What this task involves.
Each record that follows should be reproduced in full, character for character.

Material supplied.

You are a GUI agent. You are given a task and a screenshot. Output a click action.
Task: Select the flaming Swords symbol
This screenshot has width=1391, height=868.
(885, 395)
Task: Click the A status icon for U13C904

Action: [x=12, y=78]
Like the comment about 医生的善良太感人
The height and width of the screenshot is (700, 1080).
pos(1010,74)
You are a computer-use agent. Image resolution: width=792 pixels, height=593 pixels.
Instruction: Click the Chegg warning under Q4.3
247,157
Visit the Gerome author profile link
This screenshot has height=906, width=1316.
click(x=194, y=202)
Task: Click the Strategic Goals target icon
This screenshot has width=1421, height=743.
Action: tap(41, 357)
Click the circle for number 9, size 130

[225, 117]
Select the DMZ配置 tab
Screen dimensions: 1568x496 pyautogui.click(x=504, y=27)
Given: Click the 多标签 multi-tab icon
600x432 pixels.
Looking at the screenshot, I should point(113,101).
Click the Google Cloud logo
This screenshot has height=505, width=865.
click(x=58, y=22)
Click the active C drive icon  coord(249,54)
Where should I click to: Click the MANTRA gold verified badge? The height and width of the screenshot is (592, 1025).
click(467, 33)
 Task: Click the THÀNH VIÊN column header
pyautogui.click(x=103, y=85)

Expected output.
You are a GUI agent. You are given a task and a screenshot. Output a click action.
Task: Select the flaming Swords symbol
This screenshot has width=1391, height=868.
(885, 395)
Task: Click the A status icon for U13C904

Action: [x=12, y=78]
Like the comment about 医生的善良太感人
The height and width of the screenshot is (700, 1080).
pos(1010,74)
You are a computer-use agent. Image resolution: width=792 pixels, height=593 pixels.
Instruction: Click the Chegg warning under Q4.3
247,157
Visit the Gerome author profile link
This screenshot has height=906, width=1316.
click(x=194, y=202)
Task: Click the Strategic Goals target icon
This screenshot has width=1421, height=743.
Action: tap(41, 357)
Click the circle for number 9, size 130

[225, 117]
Select the DMZ配置 tab
Screen dimensions: 1568x496 pyautogui.click(x=504, y=27)
Given: Click the 多标签 multi-tab icon
600x432 pixels.
Looking at the screenshot, I should point(113,101).
Click the Google Cloud logo
This screenshot has height=505, width=865.
click(x=58, y=22)
Click the active C drive icon  coord(249,54)
Where should I click to: Click the MANTRA gold verified badge? The height and width of the screenshot is (592, 1025).
click(467, 33)
 Task: Click the THÀNH VIÊN column header
pyautogui.click(x=103, y=85)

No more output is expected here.